─── Supplied text ───

Changed back to just using big resolvers and all those issues disappeared.
If you run your own recursive DNS server (I keep forgetting to use the right term) on a local network, you can hit the root servers directly, which makes that the most reliable possible DNS resolver. Yes you might get more cache misses initially but I highly doubt you'd notice. (note: querying the root nameservers is bad netiquette; you should always cache queries to them for at least 5 minutes, and always use DNS resolvers to cache locally)
I'd argue that accounting for poorly managed ISP resolvers is a critical part of reasoning about reliability.
In terms of my everyday usage, for the past couple of decades, cache miss delays are largely lost in the noise of stupidly huge WWW pages, artificial service greylisting delays, CAPTCHA delays, and so forth.
Especially as the first step in any full cache miss, a back-end query to the root content DNS server, is also just a round-trip over the loopback interface. Indeed, as is also the second step sometimes now, since some TLDs also let one mirror their data. Thank you, Estonia. https://news.ycombinator.com/item?id=44318136
And the gains in other areas are significant. Remember that privacy and security are also things that people want.
Then there's the fact that things like Quad9's/Google's/CloudFlare's anycasting surprisingly often results in hitting multiple independent servers for successive lookups, not yielding the cache gains that a superficial understanding would lead one to expect.
Just for fun, I did Bender's test at https://news.ycombinator.com/item?id=44534938 a couple of days ago, in a loop. I received reset-to-maximum TTLs from multiple successive cache misses, on queries spaced merely 10 seconds apart, from all three of Quad9, Google Public DNS, and CloudFlare 1.1.1.1. With some maths, I could probably make a good estimate as to how many separate anycast caches on those services are answering me from scratch, and not actually providing the cache hits that one would naïvely think would happen.
I added 127.0.0.1 to Bender's list, of course. That had 1 cache miss at the beginning and then hit the cache every single time, just counting down the TTL by 10 seconds each iteration of the loop; although it did decide that 42 days was unreasonably long, and reduced it to a week. (-:

─── Given material ───

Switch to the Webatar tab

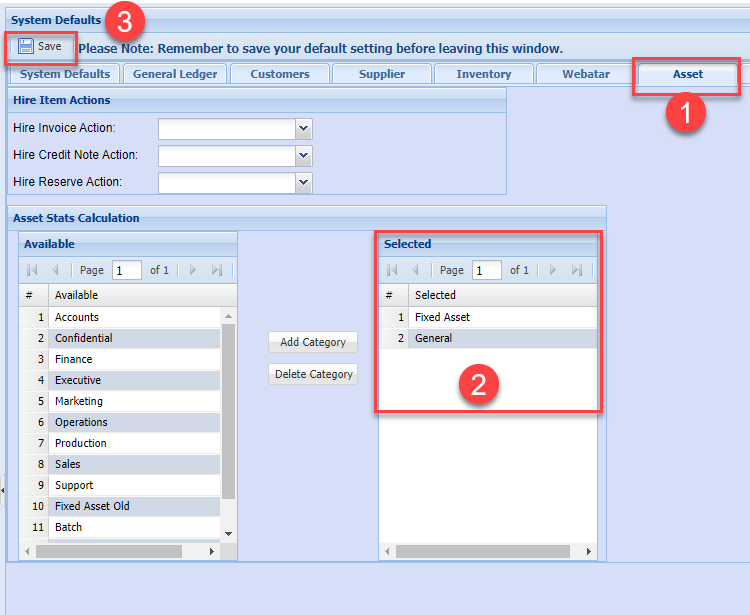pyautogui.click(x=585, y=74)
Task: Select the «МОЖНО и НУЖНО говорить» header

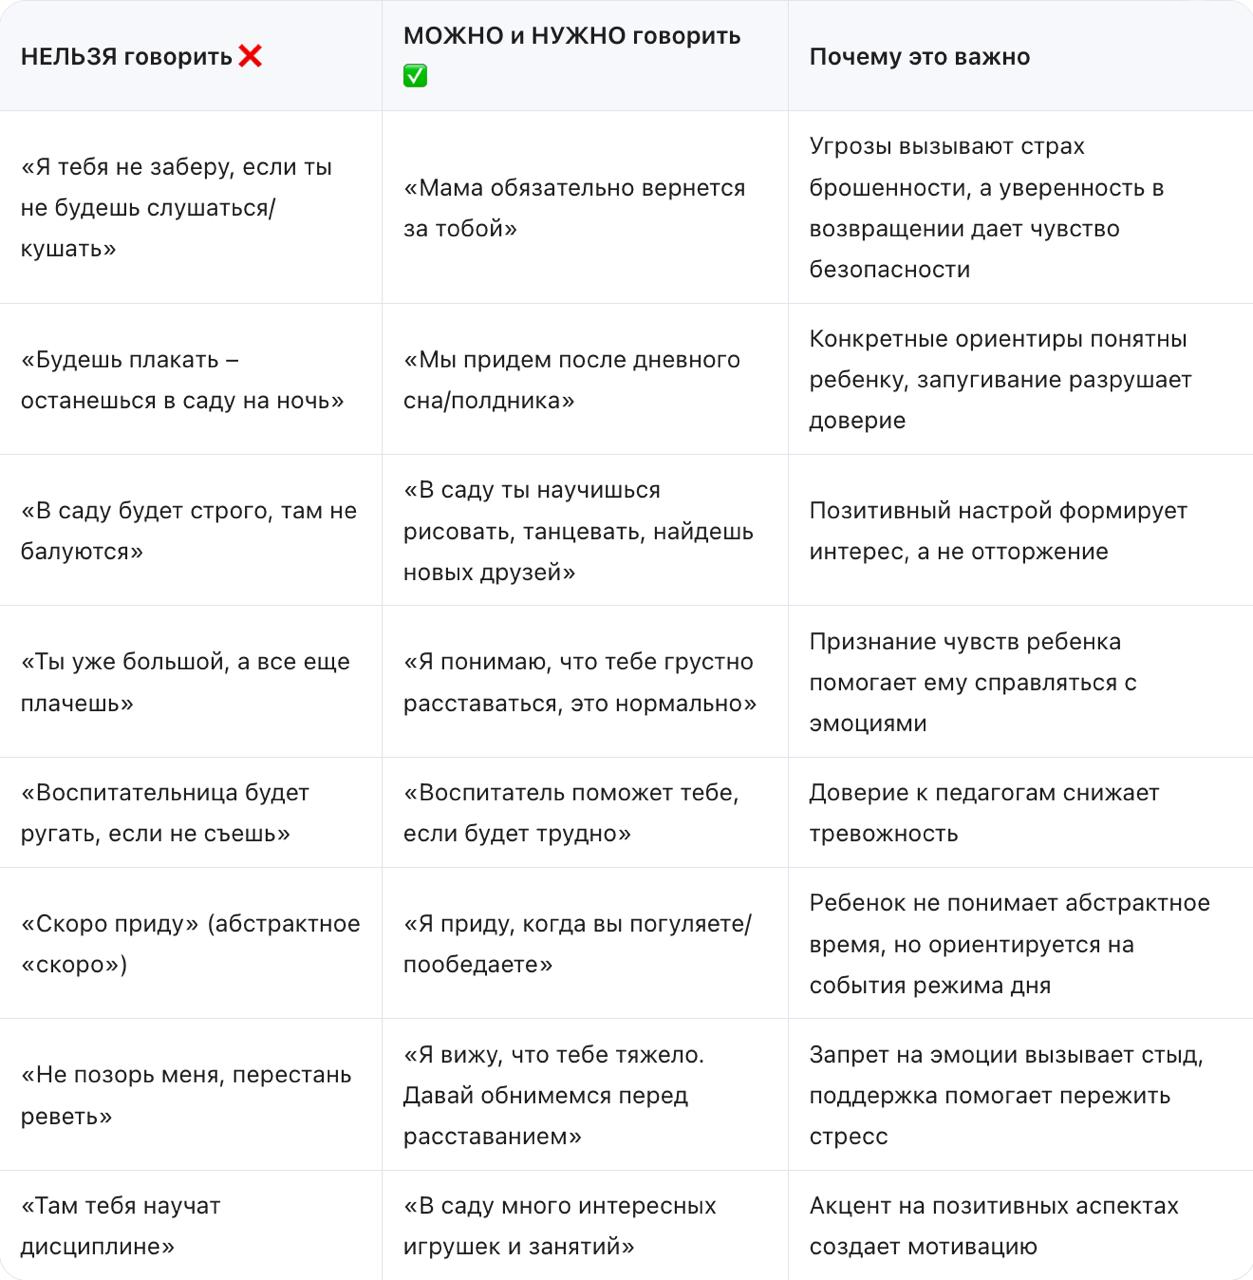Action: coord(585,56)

───

Reproduce the passage of the DNS thread from "Then there's the" up to and including "one to expect.". The material that comes after the DNS thread stands apart from it.

Then there's the fact that things like Quad9's/Google's/CloudFlare's anycasting surprisingly often results in hitting multiple independent servers for successive lookups, not yielding the cache gains that a superficial understanding would lead one to expect.